Marijnissen hield zich juist grotendeels stil. Ze deden niet mee aan de hetze, maar gaven ook niet het broodnodige tegengas. Buiten de Kamer, op TV, noemde Marijnissen de paspoortendiscussie "onbelangrijk" (terwijl hij ook toen al aangaf dat het Akbayrak zou sieren als ze haar Turkse paspoort zou opgeven). Maar als Wilders erin slaagt rond die paspoorten zoveel heisa op gang te brengen dan maakt alleen dàt de discussie al belangrijk.

Afzijdigheid en luwte zoeken zijn dan niet de juiste houding. Tegen zo'n hetze past van een linkse aanvoerder niet een braaf "daar doen wij niet aan mee." Op zo'n moment dient links stelling te nemen, en zich niet afzijdig te houden. De weigering van Albayrak om haar Turkse paspoort weg te doen, verdiende de krachtigst mogelijke bijval, juist ook van de kant van de SP-leider.

Maar de PvdA is in haar woede ook lichtelijk vergeetachtig. Zelf opereerde ze evengoed opportunistisch in deze zaak. Toen de hele zaak volop speelde, vond Wouter Bos het nodig om het kabinet op te roepen om regeringen zoals de Marokkaanse, die hun burgers verbieden om hun paspoort op te geven ook als ze daarnaast een Nederlands paspoort , daar kritisch op aan te spreken.

De NRC noemde het gekozen moment "op zijn zachtst gezegd opmerkelijk" , ook al herhaalt Bos hiermee volgend die krant een eerder via een motie naar voren gebracht standpunt. En Femke Halsema, fractievoorzitter van GroenLinks, merkte over de PvdA op: "De partij is mee gaan bewegen met Wilders, vermoedelijk om weggelopen kiezers te behagen. Het effect kan wel eens tegenovergestel;d zijn, hier snapt geen kiezer meer iets van." Halsema signaleert hier bij de PvdA terecht dezelfde dubbelheid die ik eerder aanwees in de opstelling van Marijnissen.

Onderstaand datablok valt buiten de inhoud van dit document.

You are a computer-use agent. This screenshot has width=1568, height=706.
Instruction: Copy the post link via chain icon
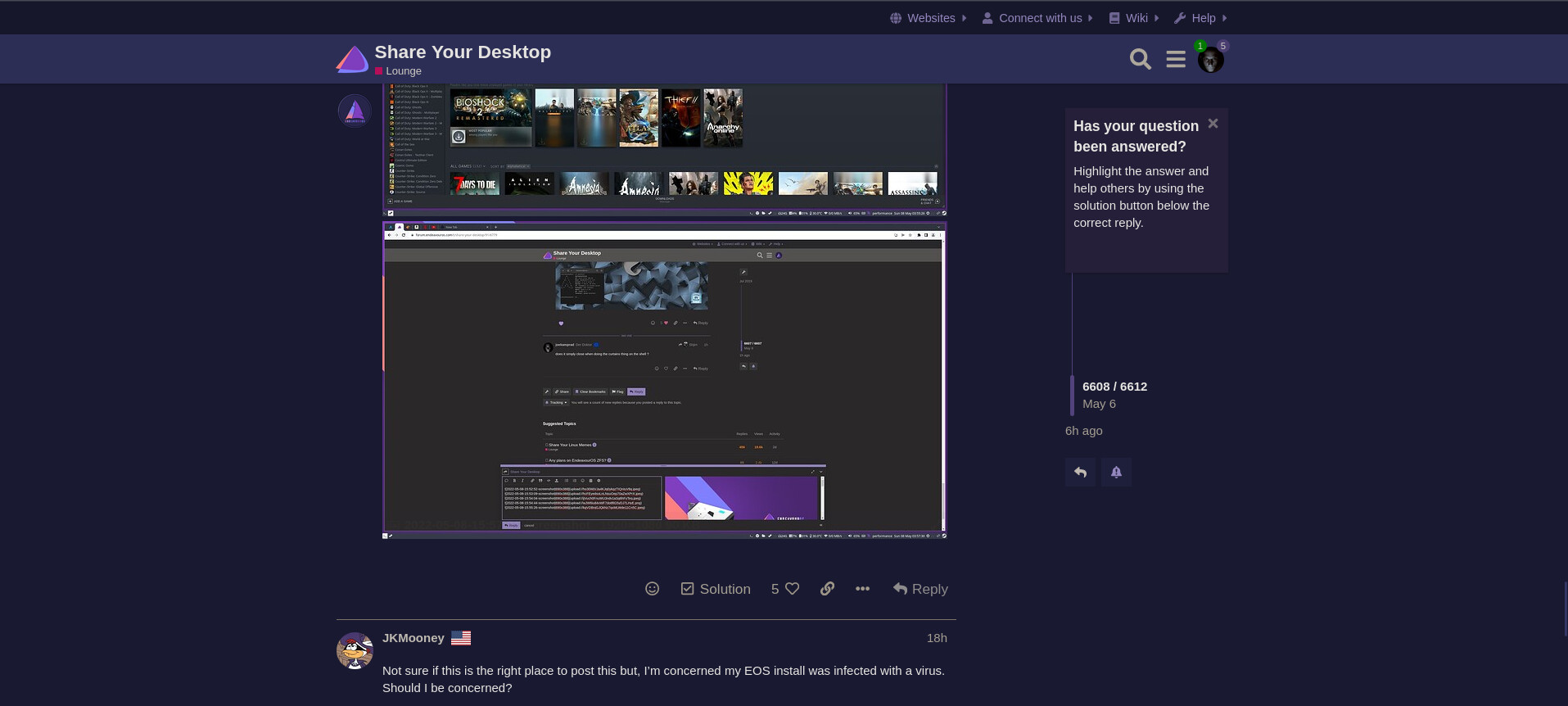tap(827, 589)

De woede van Tichelaar op Marijnissen heeft opportunistische trekjes, en zou wel eens samen kunnen hangen met een groeiende nervositeit over de aanval die de SP keer op keer op de PvdA inzet. En waar Marijnissens opmerkingen over paspoorten een rechtse strekking hebben, is die aanval van SP op Pvda verder overwegend links van aard.

Dat geldt voor de campagne 'Openheid over Irak' waar vooral ook de SP als aanjager optreedt, om een onderzoek rond de Irak-oorlog te eisen. Die campagne begint het kabinet wel degelijk in gevaar te brengen. "Irak-protest brengt PvdA in problemen" , zo bericht Trouw op 31 maart. Enige aandacht voor een heel andere kwestie, waarin de PvdA verschijnt als de vermoorde linkse onschuld - zou het de leiding van die partij tactisch wel zo slecht uitkomen?